The professor recounts the story of Darwin versus Thomson and naively thinks he has another victory for evolution when in fact unbeknownst to him he is revealing yet another problem:
Kelvin ultimately settled on a more narrow range of 20 - 40 million years. Regardless, Kelvin believed this was too short for evolution to explain the diversity of life on Earth. You know what, Charles Darwin concurred. Darwin knew that his theory requires that the Earth to be extremely old. In the first edition of Origin of Species, Darwin argued that the time necessary for erosion to form the Weald in England is at least 300 million years (But we would also need to factor in the time to deposit all the material to be eroded among other things, which brings us to an age of billions of years). However, based on Kelvin’s calculations, Darwin removed these arguments from later editions of Origin of Speices and referred to the problem (or Kelvin) as an ‘odious spectre’ in letters. To be clear here, both scientists had data to back up their claims, but Darwin was quite cautious in his claims.
The interesting point is that Kelvin was flat out wrong. Based on what was known at the time, Kelvin’s approach was defensible. However, this was before we knew about radioactivity. The Earth did cool, but it is not simply a loss of heat issue, as assumed by Kelvin. Radioactive decay generates heat, and there is a lot of radioactive decay within the planet.
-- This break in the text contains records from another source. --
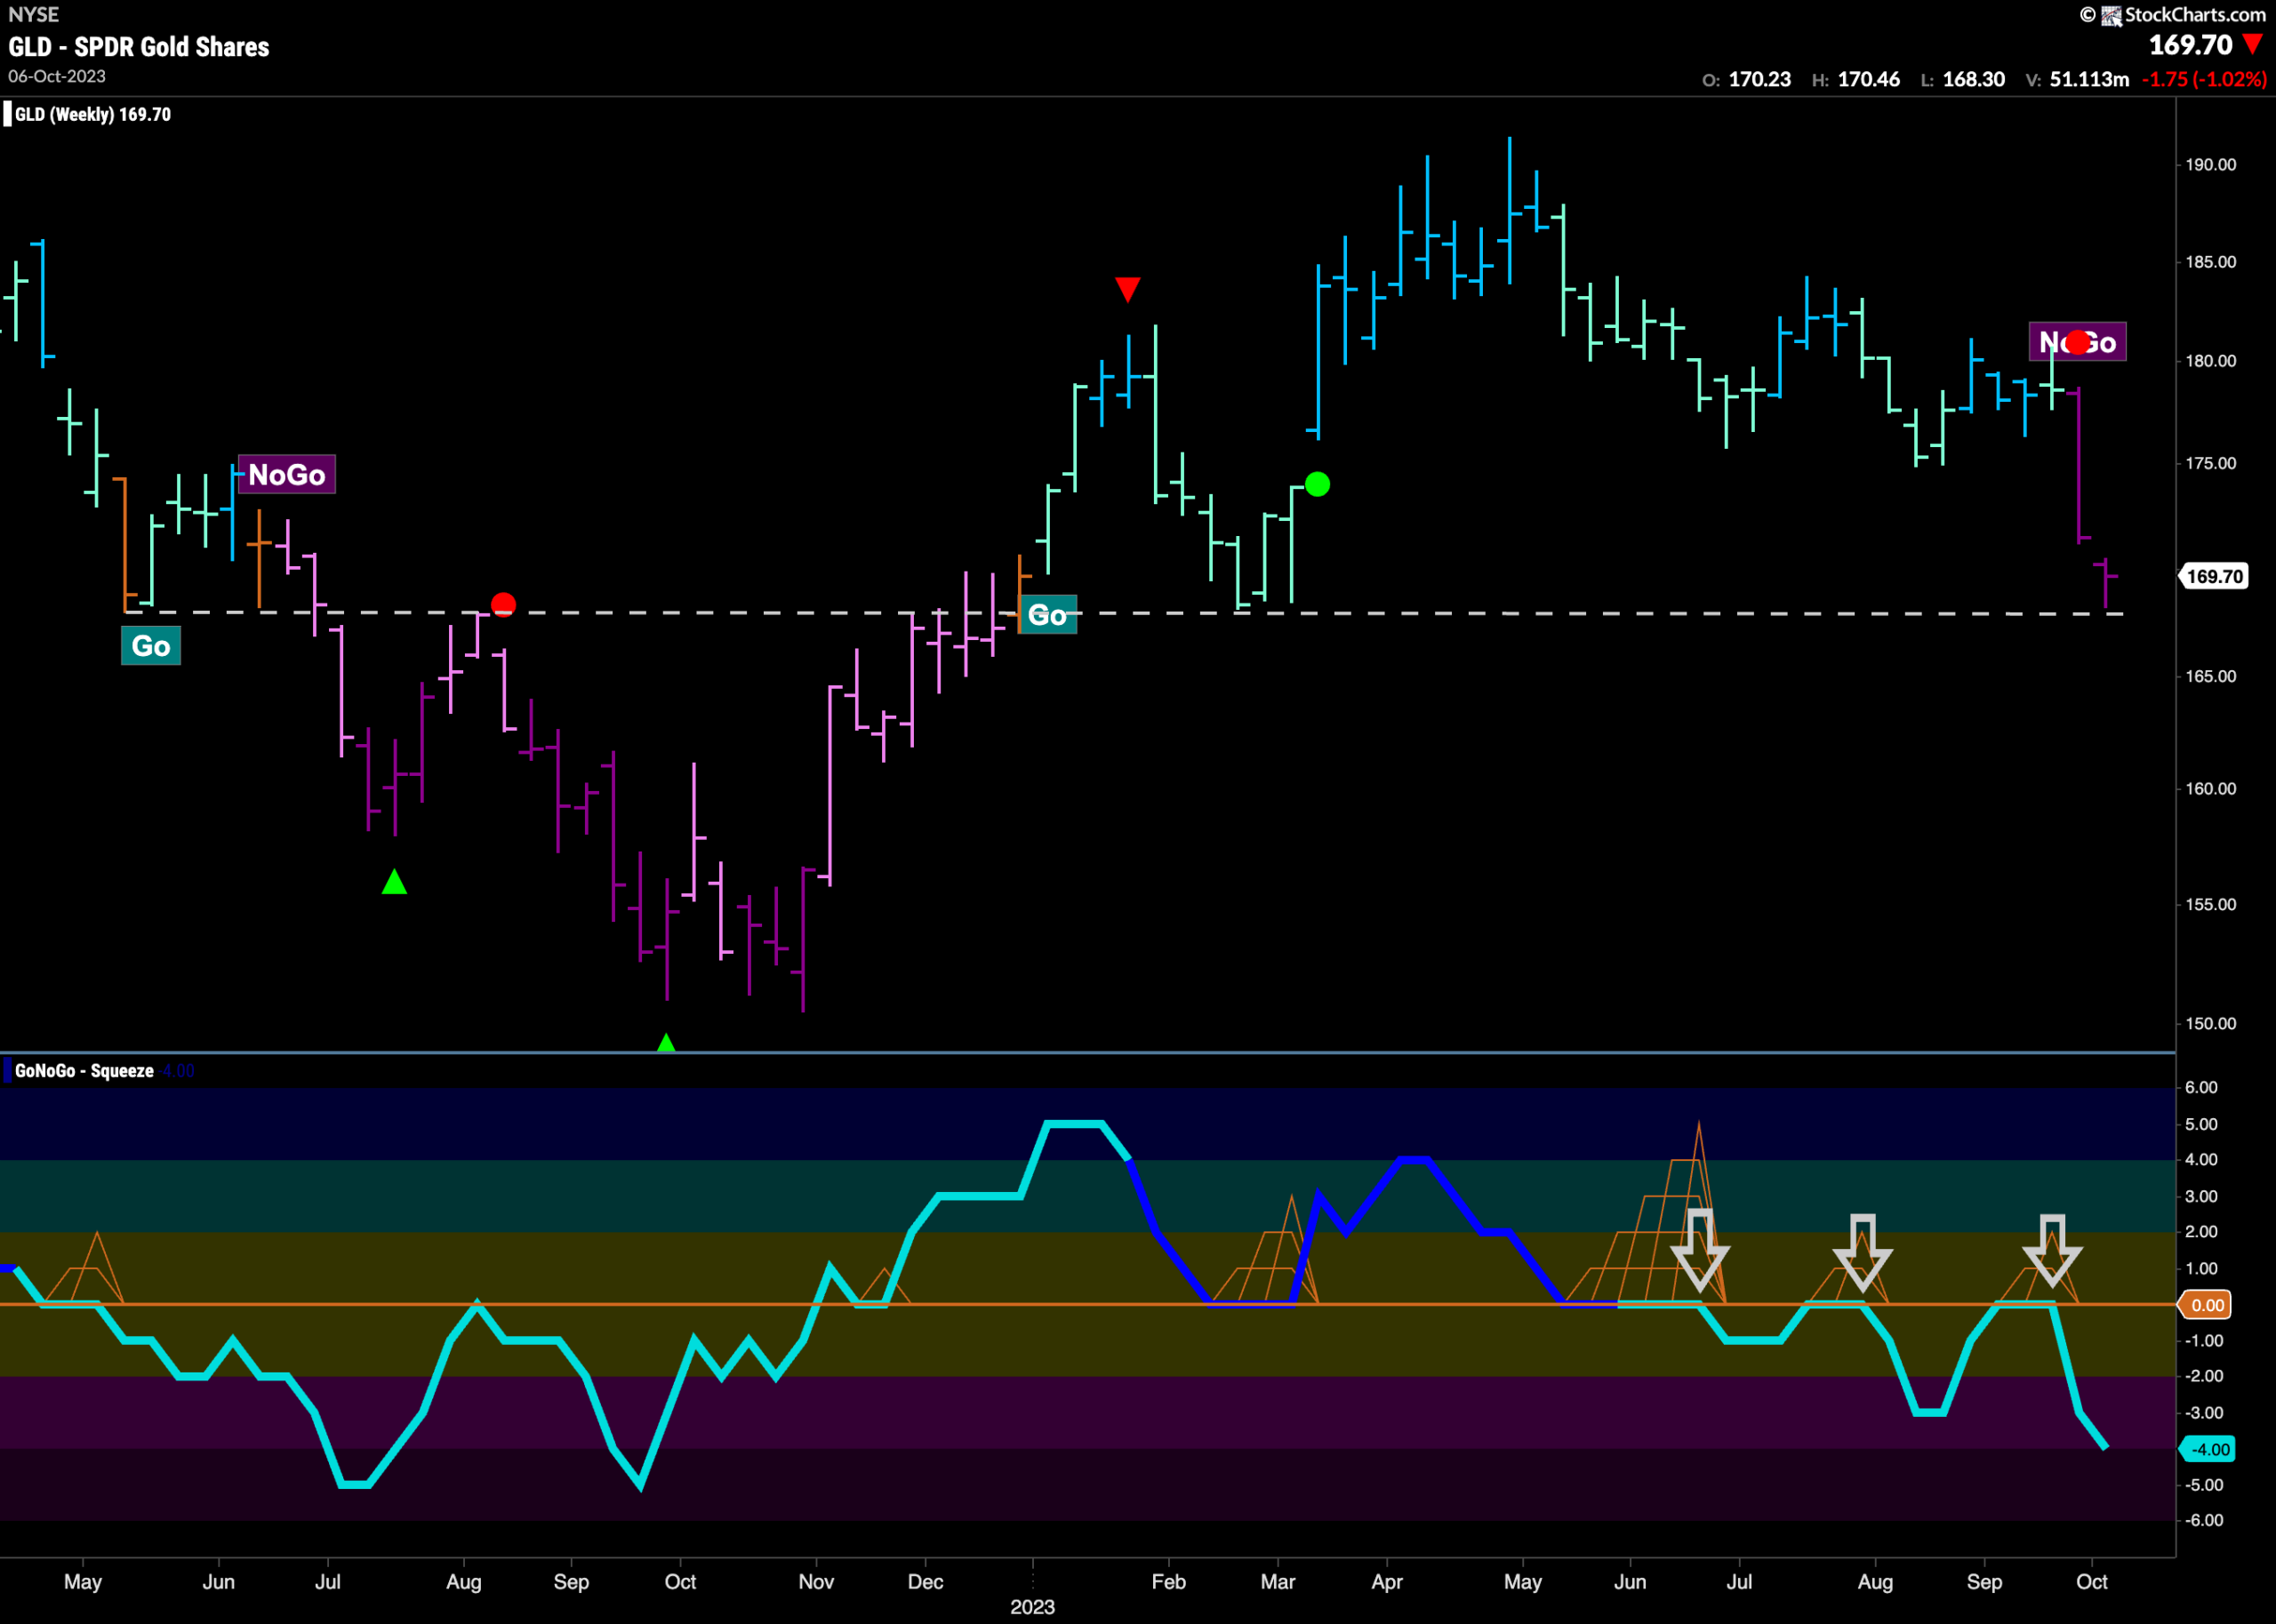The image size is (2276, 1624).
Task: Click the NoGo label at September 2023 high
Action: (2077, 342)
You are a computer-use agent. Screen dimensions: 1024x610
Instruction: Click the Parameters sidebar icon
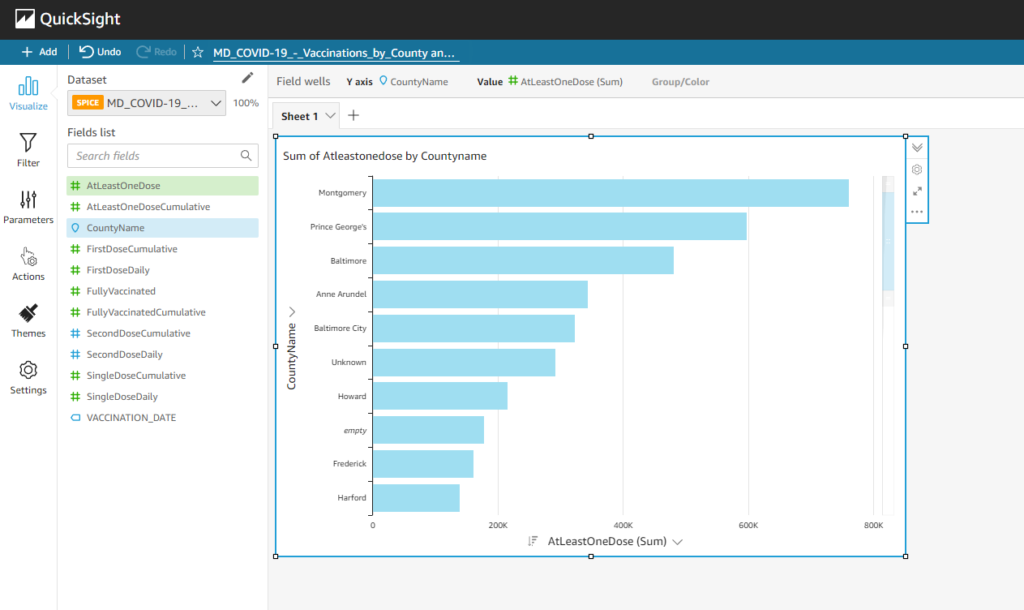(x=28, y=207)
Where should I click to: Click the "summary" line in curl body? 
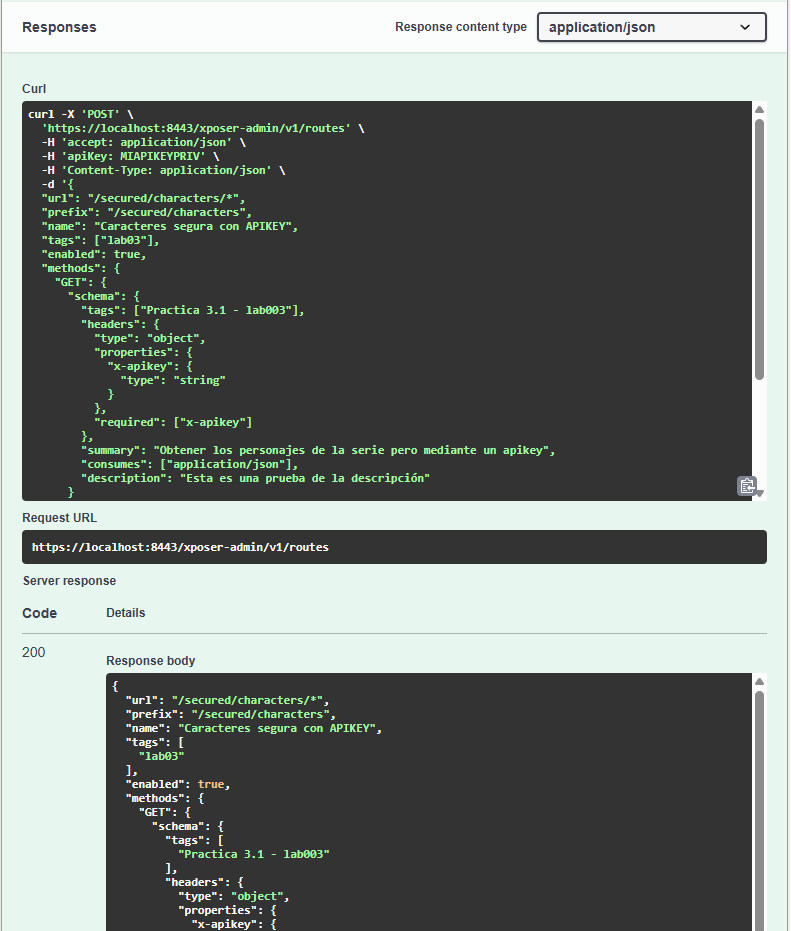317,450
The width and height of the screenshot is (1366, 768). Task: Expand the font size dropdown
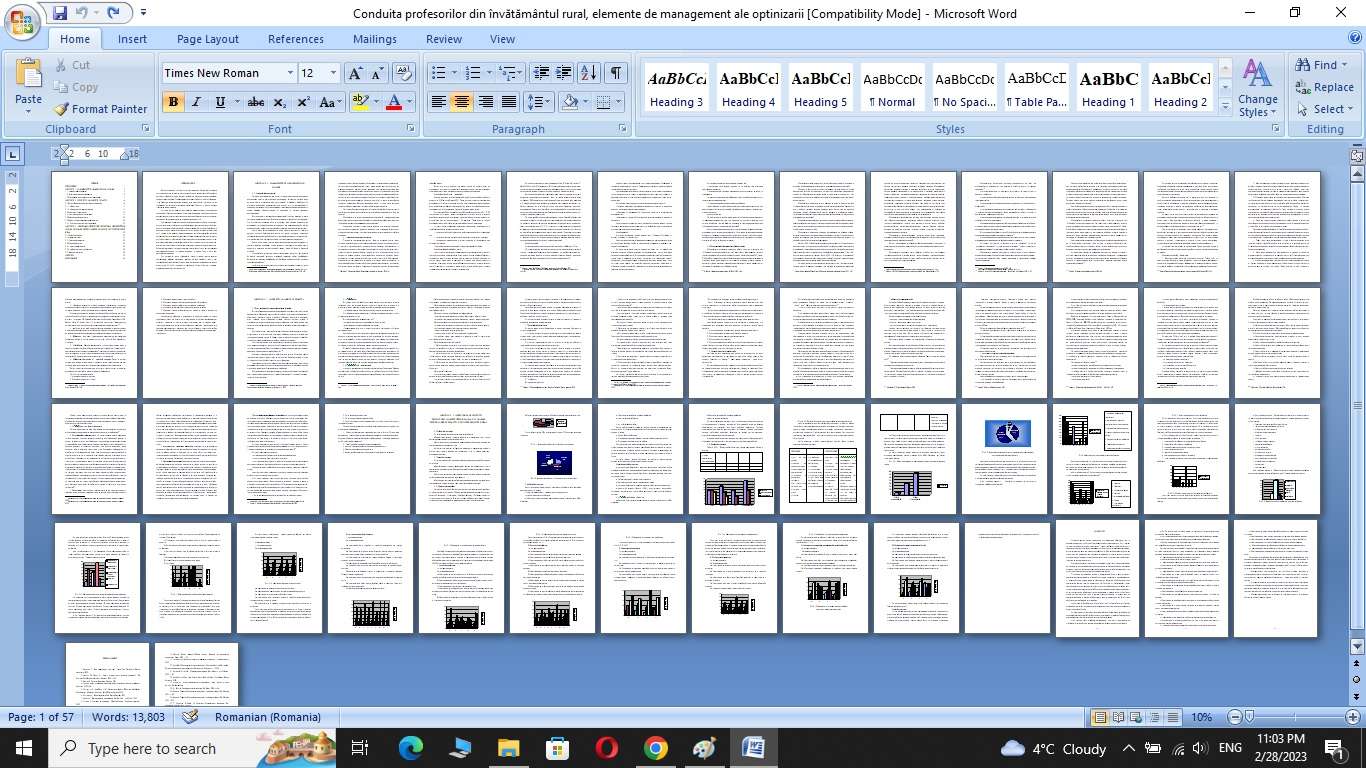point(334,73)
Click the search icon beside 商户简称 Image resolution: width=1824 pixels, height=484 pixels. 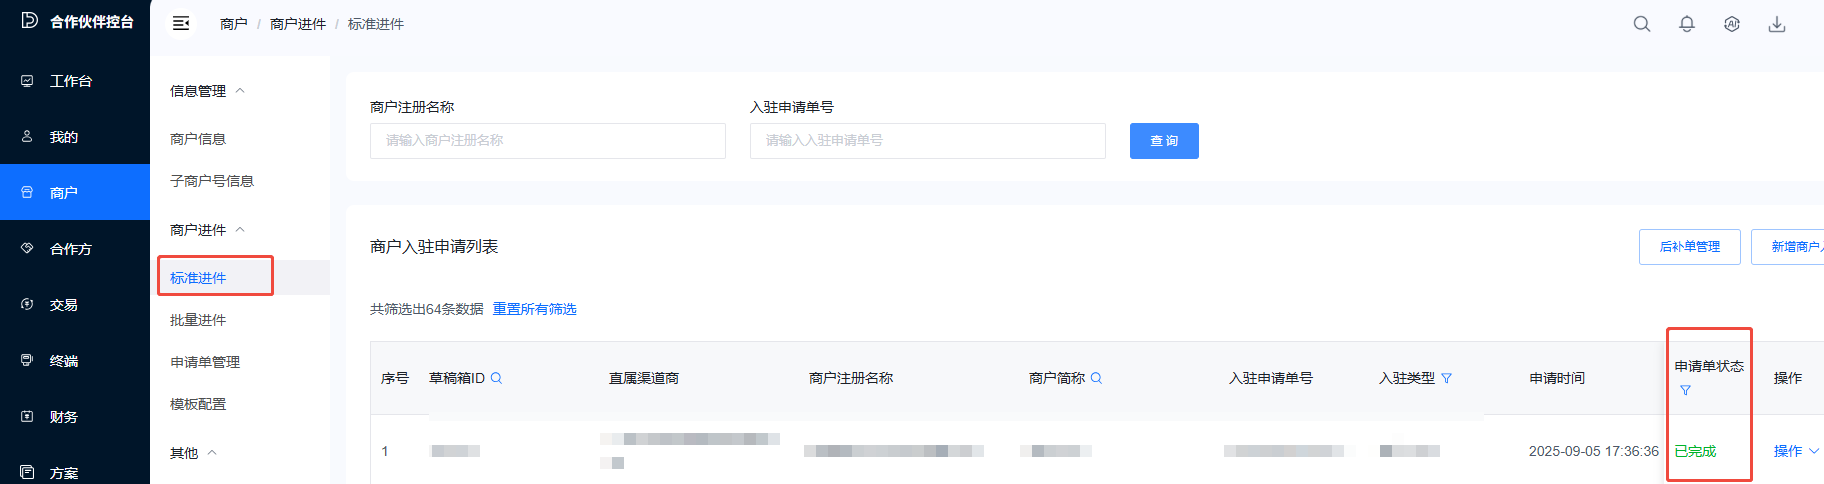pos(1097,378)
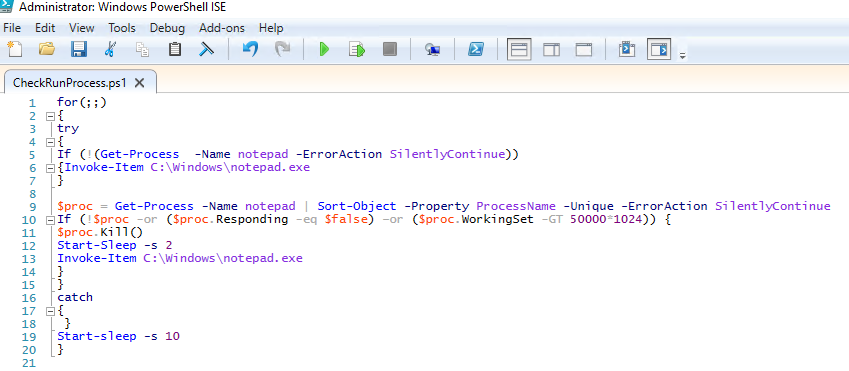Viewport: 849px width, 371px height.
Task: Click the Paste clipboard icon
Action: 174,49
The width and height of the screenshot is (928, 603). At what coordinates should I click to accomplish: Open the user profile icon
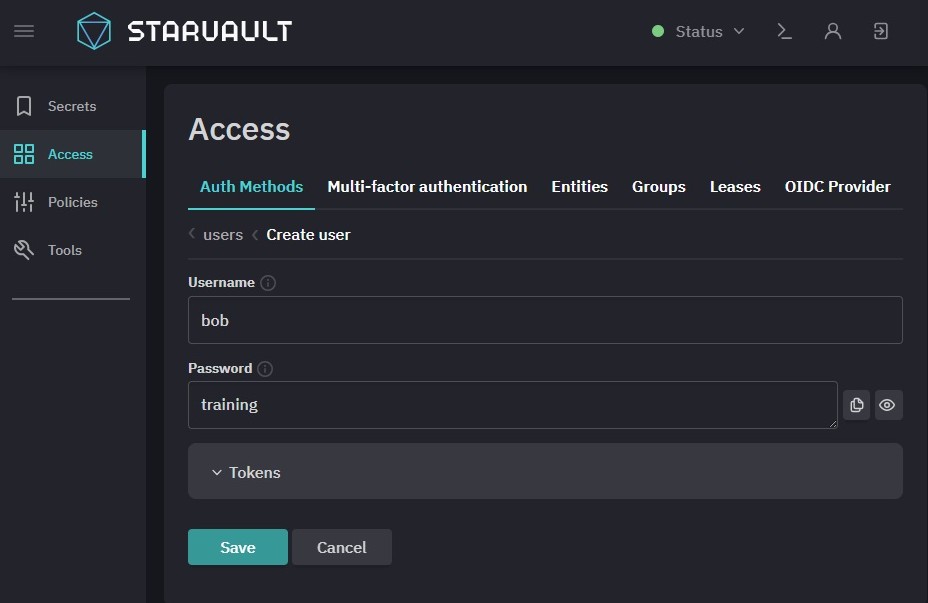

Kelvin thought the Earth’s core was solid and that all heat transfer was by conduction (wrong on both counts).
By making a number of assumptions, which were defensible at the time, Lord Kelvin mathematically derived an age of the Earth that undercut the Theory of Evolution as well as most of geology. However, data was already in existence that suggested the Earth was much older than the age calculated by Kelvin. As more knowledge was gained, it became clear that Kelvin’s assumptions were invalid and thus his calculation wrong. Turns out the Earth is ~4.5 billion years old, which is plenty of time for geological formations to arise and giraffes to evolve.
But of course this is all wrong. If evolution is true we must believe it performs its uncanny miracles much faster than 4.5 billion years. The creation of life, the origin of fantastically complex cells, the creation of biology’s myriad designs, new species arising, and yes giraffes could not have evolved over billions of years. They could not have evolved even over hundreds of millions of years. It all must have happened much faster, in what are sometimes referred to as evolution’s “Big Bangs” where evolution leaves the equilibrium and for some reason becomes punctuated.
Of course none of this is a problem for evolutionists. As usual, contradictory evidence is handled with just another just-so story. “Oh,” they conclude, “evolution must have occurred rapidly for some reason.” It’s that easy because when you’re certain you’re right, then evidence doesn’t matter.
Religion drives science, and it matters.